Saved data entries:

========

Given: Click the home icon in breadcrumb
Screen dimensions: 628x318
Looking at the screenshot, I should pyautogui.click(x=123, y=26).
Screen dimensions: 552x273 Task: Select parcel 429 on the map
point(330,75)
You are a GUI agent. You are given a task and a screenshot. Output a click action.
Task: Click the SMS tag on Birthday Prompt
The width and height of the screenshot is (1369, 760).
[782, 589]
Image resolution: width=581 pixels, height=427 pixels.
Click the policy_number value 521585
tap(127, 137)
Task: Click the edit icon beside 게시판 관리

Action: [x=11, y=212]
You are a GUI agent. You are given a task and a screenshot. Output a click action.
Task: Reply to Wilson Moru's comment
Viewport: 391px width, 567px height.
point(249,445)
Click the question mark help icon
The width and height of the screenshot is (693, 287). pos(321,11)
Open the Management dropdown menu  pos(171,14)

========

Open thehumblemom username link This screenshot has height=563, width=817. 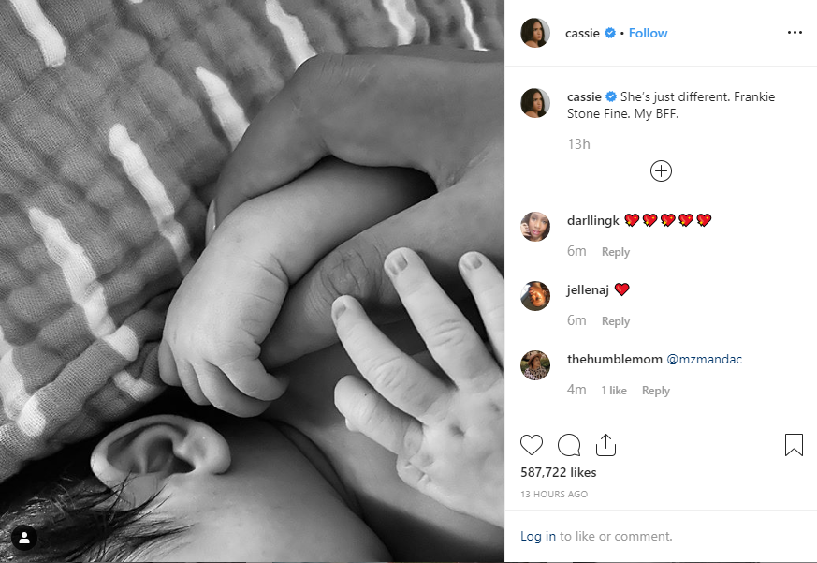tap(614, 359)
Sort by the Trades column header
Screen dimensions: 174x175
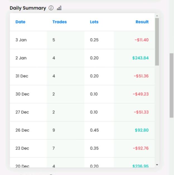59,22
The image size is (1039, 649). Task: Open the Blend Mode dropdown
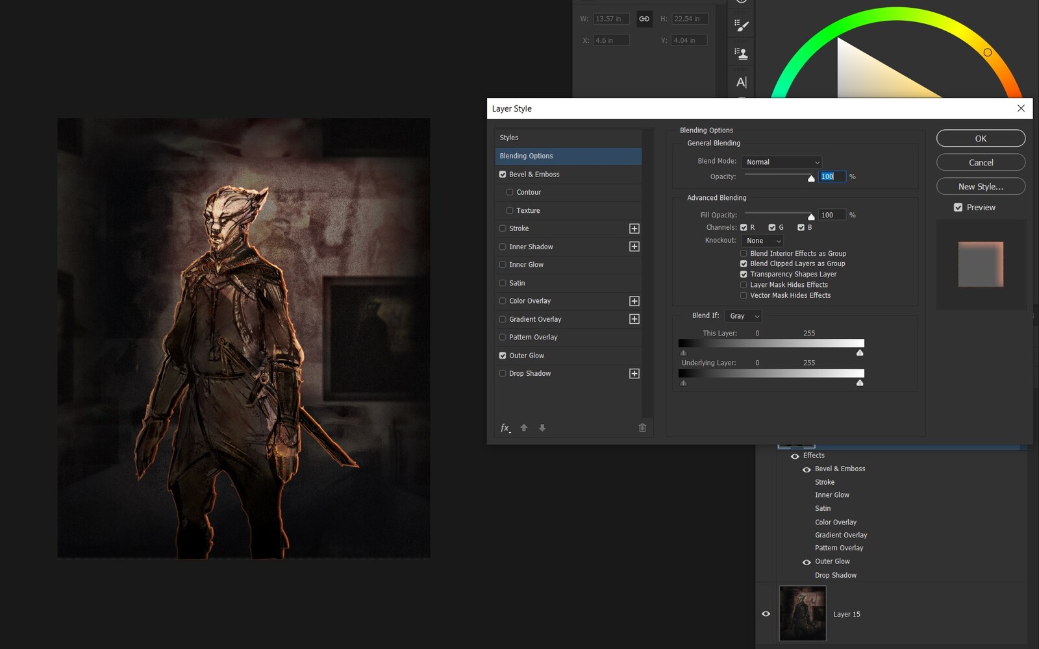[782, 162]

========

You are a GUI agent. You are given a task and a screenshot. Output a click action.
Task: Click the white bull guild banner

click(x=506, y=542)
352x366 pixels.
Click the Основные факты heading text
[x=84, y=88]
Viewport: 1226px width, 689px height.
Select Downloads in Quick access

========

Would you retype exactly the lines above, from the line with "Viewport: 1226px width, 689px height." to the line with "Select Downloads in Quick access", with both end lines kept and nothing more?

Viewport: 1226px width, 689px height.
Select Downloads in Quick access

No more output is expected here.